**Written tasks**.
A. In the travel journal, under what condition did the church let the group in without paying the entry charge?
B. Carry on the travel journal, starting right after its final sentence.

**Supplied passage**.
Last night we had Schinitzel, which was really good as well. Mine came with a pasta traditional of Southern Germany...I forget what it's called now. There's like 30 different veriaties of Schnitzel and I want to try them all. Being sick in germany has kept me low energy (ha, I rhymed again), but I've been trying to not let it get to me, though I do enjoy complaining about it. I feel much better today and I can't wait to see what Jeff has planned for us to do today. Hanging out with old friends is just what the doctor ordered. I had missed staying up with Pam till the wee-hours of the night just talking. And Jeff's humor compliments mine. It feels good to be ridiculously immature and not have to worry about impressing anyone. Jeff has been nothing short of an amazing host, and I really feel like I'm getting to see all of what Freiburg has to offer. It's only a small part of (Southern) Germany, so I shouldn't judge the entire country from this city, but it's beautiful here. I can't stop falling in love with Europe.
Current Location:Freiburg, Germany Current Mood: hungry Current Music: Pink Martini - Let's Never Stop Falling in Love
So after posting, I felt really sad and depressed... Beth and Mara were in the computer lab with me and decided that I should go out and enjoy myself. As soon as we left here, we went down to las ramblas looking for a church. Las ramblas is probably one of the coolest places ever. We went into a magic shop, many a gift shop, etc. We ran into a plaza that had a huge nativity scene, including mountains and the wise men traveling toward Jesus, etc. They also had quilts on display for world AIDS day. It's cool to see that that tradition is being done here and not just in the US. We found a church down the street from that. It looked tiny from the outside, but it's a full-size church once you enter. They were going to hold a concert in there that evening, so they were charging entry. However, they let us in for free as long as we left within 20 min (about a half hour before the concert began).
There is something magical about Catholic churches that makes me feel safe. Well, at least the ones in Mexico and here. They're built like castles, and they've been there for what seems like centuries. I feel like even nonreligious folk respect churches, and most everyone whispers and is reverent. Beth isn't catholic, and Mara (meh-rah) is "not religious," so they stayed in the back. I walked to the front row and thought about my grandma. It was literally seconds before I started crying. I really needed to. I thought about a year ago, and though about her bringing me to church and confessional Saturday mornings, and all the wonderful things she did for me. I felt terrible for not being at her side at the time of her death, or not being able to repay her for taking care of me the way she took care of me. In silent prayed I let it all out. The load I was carrying with me all that week. It was nice. I felt stronger as I walked out.

**Given data**.
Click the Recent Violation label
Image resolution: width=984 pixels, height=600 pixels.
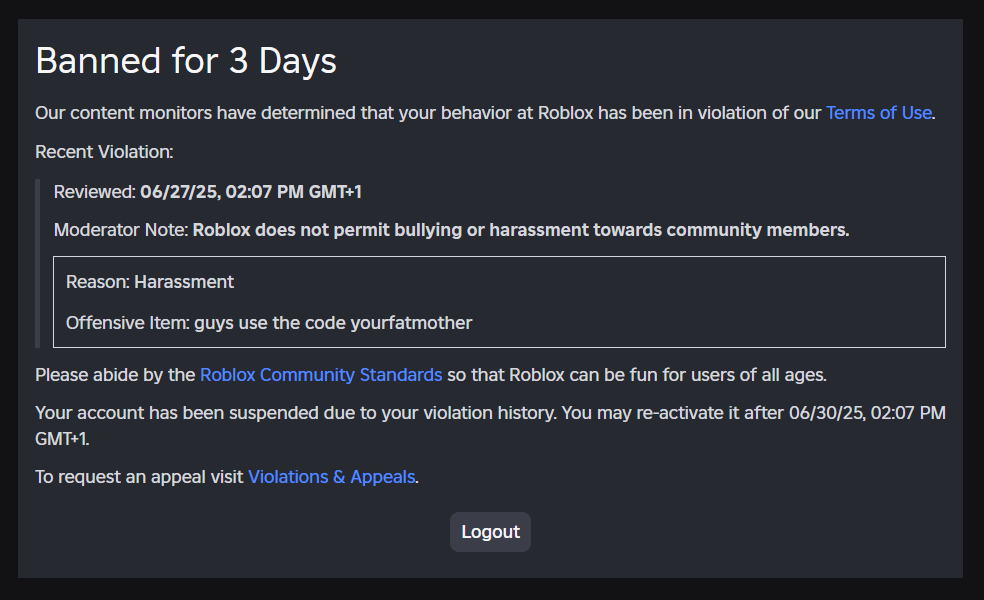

**Expected responses**.
A. They could enter for free as long as they left within 20 minutes, about a half hour before the concert began.

B.
Mara was starving, so we went to this restaurant that Beth suggested. We talked about it on our first day of TEFL, but I didn't quite believe her. She didn't remember the name of the restaurant, but she knew how to get there...It is in la plaza real. When we arrived, there was a long line...probably about 70 people in front of us. It was entirely worth the wait. The restaurant is really super duper fancy. We ordered a bottle of white wine, and as the man, I got to taste it first and approve of it. We had Paella for three, and some dessert that Mara was really excited to have. Now that I've had it, I can see why she was excited. We took pictures of it, haha. I thought the meal was going to be really expensive. We were in an expensive area of town, etc, but it turned out really cheap. Sharing a meal with two other people is always better.
Before we bid goodbye, we made plans to hang out on Sunday. Since I live a block away from la sagrada familia, we met there, and walked around. I wasn't impressed, and the temple is stuffed with scaffolding. Mara was really angry because they no longer let you take the stairs up the towers, you have to pay 2€ per ride, and you have to walk down... so it's not like they're doing it for safety reasons. We totally felt conned, but we had paid so much to get in, it seemed like 2 more Euro wasn't much to see the rest. Afterwards, we walked around the park in front of la sagrada familia, and they bought some stuff. I didn't have much money, so I didn't get anything. We went back down to las ramblas and just walked around. They took some pictures of me riding a lion at the Christopher Columbus memorial... That's about it. We also went to a cafe that looks just like the rainforest cafe, but they don't serve food. Their coffee machine was broken (I KNOW, WHAT THE EFF. A coffee place with a broken coffee machine... pffft.), so we went to another cafe. We all hot different types of hot chocolate. Beth called it the Hot chocolate sampler.
I've been trying not to go to touristy places because I don't have my camera, but I'll go if someone like Mara comes, someone who takes awesome pictures. I'm going to make Pam take lots of pictures. or maybe just steal it. I have to get up early tomorrow to meet Pam at the Bus station and head out for Girona to catch our flight to Germany. This week is going to be amazing, and nothing is going to stop it.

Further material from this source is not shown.